While Part 1 dealt with the neoliberal agenda influencing Bill Morneau's retraction of his pharmacare promise, today's post deals with that same influence, this time on Canada's 'evolving' position on foreign aid.
International Development Minister Marie-Claude Bibeau says she wants to use the new $2 billion in extra aid dollars in the new budget to attract insurance and pension funds to invest in fight against global poverty.Given the aversion too many people have to taxes and government expenditures, on the surface this proposal would seem to spread out the costs of doing good. A win-win situation, right?
Bibeau said her priority is going after wealthy private-sector investors, because governments can’t provide the level of spending needed to do development in a world where conflicts are lasting longer and displacing people for decades at a time.
Maybe. Maybe not.
The need for foreign aid is beyond question, both for the well-being of the recipient countries and the security of the larger world. Those who are suffering and disenfranchised today are the recruits for terrorist organization tomorrow. However, if improving the well being of those in the targeted countries is the overall goal, one has to ask a fundamental question: Is private investment the best vehicle by which to accomplish it?
Private investors, whether institutional or individual, are seeking a decent return on their money. If the goal of foreign aid is better the recipients' lives, how, exactly, is entering into partnerships with pension and insurance funds going to accomplish that? Unfortunately, Ms. Claude-Bibeau leaves that question unanswered. Perhaps she felt that given most Canadians' shallow engagement on public policy, simply making an announcement on cost-saving measures would satisfy them. But the key question to ask is whether or not the goals of private profit and foreign aid are compatible.
A report by the OECD-DAC sheds some much-needed light on this issue:
As you can see in the above, the first unspoken 'rule' is that 70% of the private investor's funds are guaranteed against loss. Guranteed by whom? The taxpayer, of course.
But surely that is not enough to attract such investment. There must also be the prospect of earning a healthy return on investment. And therein lies the tension and potential conflict between development and private sector goals. A 2013 study into the American experience with PPPs (Public-Private Partnerships) may shed some light:
Some development officials are concerned that opportunities to access private resources through partnerships can pull mission staff away from established country plan priorities. The availability of private funding, they argue, is hard to ignore, even when a proposed partnership does not fit well within an established mission priority. Given very limited staff resources at many USAID missions, the opportunity cost of following through on PPPs that are not necessarily aligned with stated mission priorities can be high.In other words, the prospect of 'free money' can subvert a government's development goals.

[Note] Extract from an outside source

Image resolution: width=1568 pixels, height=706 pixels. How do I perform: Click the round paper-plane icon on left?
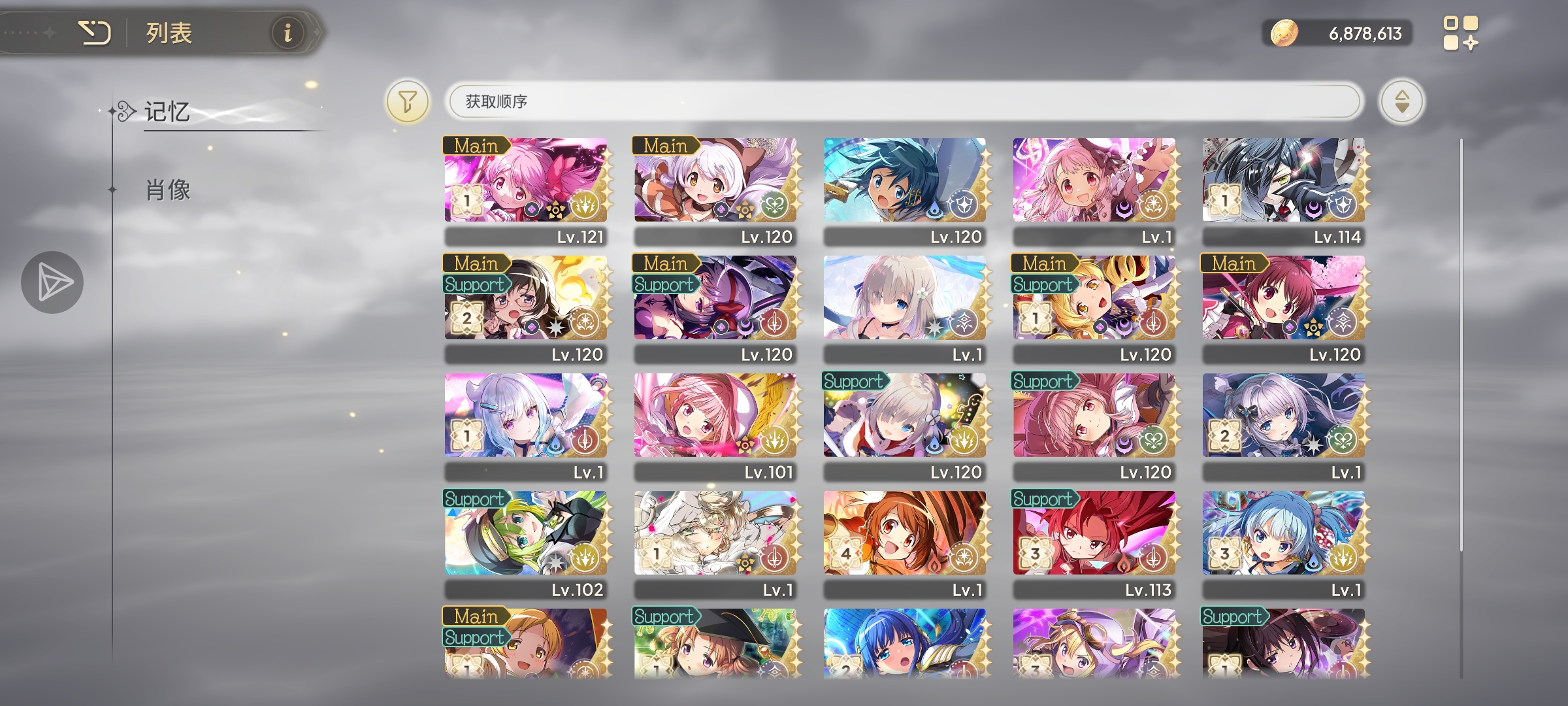(52, 282)
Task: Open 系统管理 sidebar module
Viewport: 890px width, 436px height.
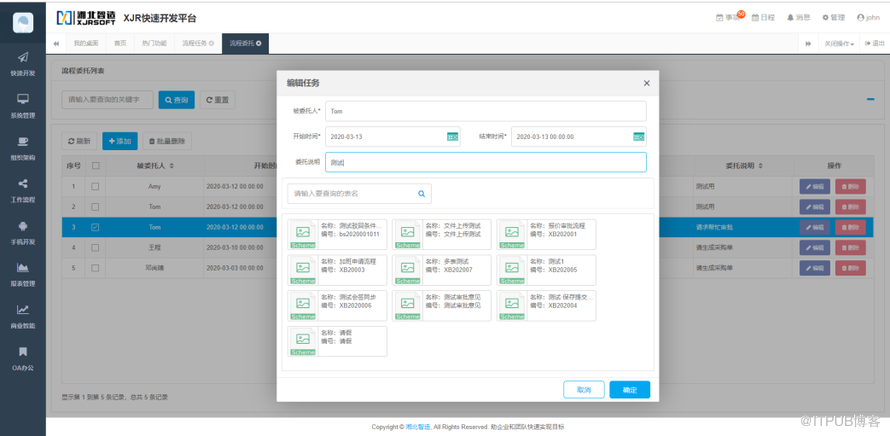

There is a host of other problems associated with these partnerships, including overlooking needier countries in favour of more-developed ones so as to provide greater opportunities for the private sector to profit. This issue and many more you read about in the above report.
Will Canadian go blindly into this brave new world of foreign aid PPPs? Given the decidedly neoliberal bent of the Trudeau government, I think that is a distinct possibility.
Canada, and its foreign-aid recipients, deserve much, much better than this.